Interpretation of KaiwuDB out-of-order data processing function

Open source China APP, start! This is a brand new version you’ve never seen before.”

01 Background at a glance

In the scenario where time series data is written to the database, due to problems such as network delays, it may happen that the timestamp of the data to be written is less than the maximum timestamp of the data that has been written. This type of data is collectively referred to as out-of-order data. The generation of out-of-order data is almost inevitable. At the same time, the writing of out-of-order data will affect the sorting and querying of all data. Therefore, we need to support the writing of out-of-order data and also support the out-of-order well. Efficient data query.

02 Process Overview

When processing out-of-order data, out-of-order data within a specified time window (such as 10 minutes or 1 hour) will be processed according to the deduplication strategy and stored, and out-of-order data outside the time window will be discarded. The following figure is the basic process of writing out-of-order data:

Among them, 3 key points need to be clarified:

The time window refers to a period of time before the time point of the latest data timestamp in the table. When no new data is written to the table, its time window will not change.
There is a parameter in the configuration file: ts_st_iot_disorder_interval, which is used to support the time window for writing out-of-order data, unit: seconds. The value of this configuration item cannot exceed the partition interval value.
The basis for judging whether the data is out of order is that the timestamp of the written data is less than or equal to the maximum timestamp of all data stored in the written table object.

03 Scenario Example

1. Normal writing process
The time is divided into two lines: system time and data time. The data time is different for each table, so it is divided into two lines: the data time of Table 1 and the data time of Table 2.

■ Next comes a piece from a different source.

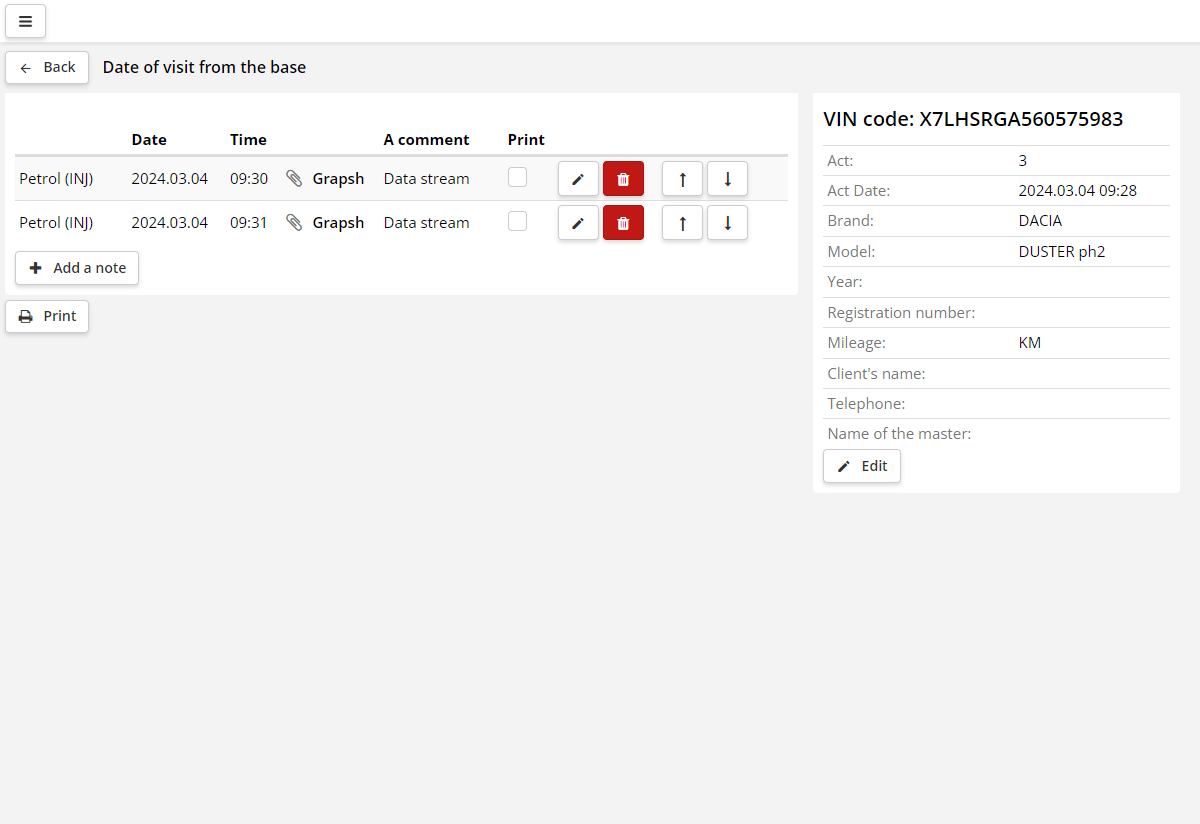
Task: Go back using the Back button
Action: 47,67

Scenario 1: The scenario of sequential writing of data two days ago is as shown in the figure above. The scenario of Table 1 sequentially writing to historical partition 1. The written sequential data will be stored in the corresponding partition. The writing of the historical partition fails and throws wrong.
Scenario 2: Writing out-of-order data within the time window As shown in the figure above, Table 2 writes out-of-order data within the time window. The written data will be stored in active partition 2, which is being processed in another thread. Partition compression, write operations will also succeed.
Scenario 3: Writing out-of-order data that exceeds the time window. When the database turns on the compression function and configures the out-of-order time window to 1 hour, writing out-of-order data that is 1 hour earlier than the latest record timestamp in the table will fail. The written data will be filtered out and written to the log.

2. Import data process
There may also be out-of-order data in the imported data. In this scenario, the processing of out-of-order data is consistent with the normal writing process.

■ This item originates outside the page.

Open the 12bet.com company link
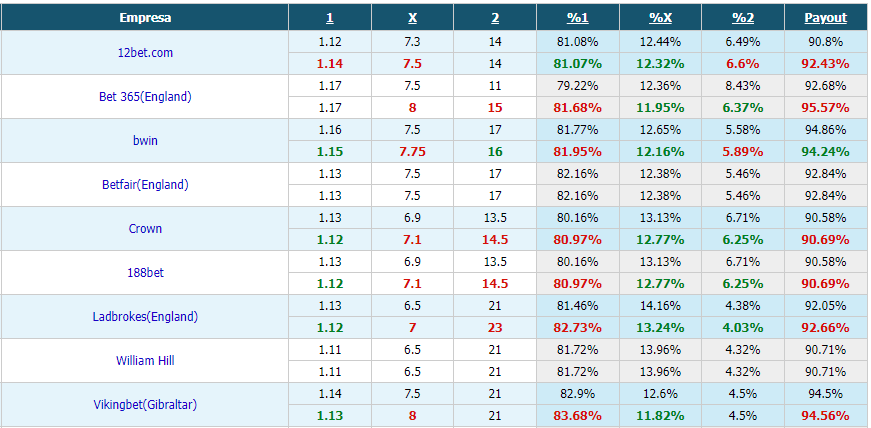Viewport: 871px width, 428px height. [x=145, y=53]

Processing of the data itself: parse the data in the CSV file line by line, determine whether the first column of data is a valid time/timestamp type, and return an error if not; if it is valid time data, determine the partition to which the data belongs, and obtain the partition bt. If the data timestamp is greater than the maximum timestamp of existing data in the current partition, push back directly; otherwise, the out-of-order data needs to be processed according to the deduplication configuration logic.
Adapt downsampling and precomputation logic: During the process of importing data, you need to update the record status of url in the kaiwudb_jobs system task table to expired; after the import is completed, notify precomputation/downsampling, recalculate/process the data involved, or wait for the next step. A precomputation task is recalculated when it is scheduled by the system.

After the import is completed, precalculation and downsampling are notified to recalculate or update the results, and update lastbt.

3. Downsampling process

After the out-of-order data is written, the downsampling results need to be updated based on the latest data.

Processing of out-of-order data imported into historical partitions: When importing out-of-order data belonging to historical partitions, update the record status of url=[database/partition/table_name] in the kaiwudb_jobs system task table to expired, and then the partition table will be re-downloaded accordingly. Sampling rule processing.
Process insert and write historical partition data: When decompressing the historical partition of the insert data table, update the record status of url=[database/partition/table_name] in the kaiwudb_jobs system task table to expired, and the partition table will be re-corresponded in the future. Processing of downsampling rules.

4. After the out-of-order data is written in the precomputation process, the precomputation results need to be updated based on the latest data.

Process insert and write out-of-order data: insert every time a piece of out-of-order data appears in insert. This approach can ensure the accuracy of the precomputation results to a greater extent.
Processing of imported out-of-order data: The import is currently processed in units of partition tables. During the import process of each partition table, the out-of-order start timestamp and end timestamp are recorded. After the import of the current partition table is completed, the pre-computation interface is called for recalculation.

04 Summary

In the scenario of out-of-order data processing, there are many functions and linkage modules involved, which need to be synchronized and updated. When the database has complete out-of-order data processing, it can better adapt to user business scenarios and greatly improve the applicability of the database in multiple scenarios.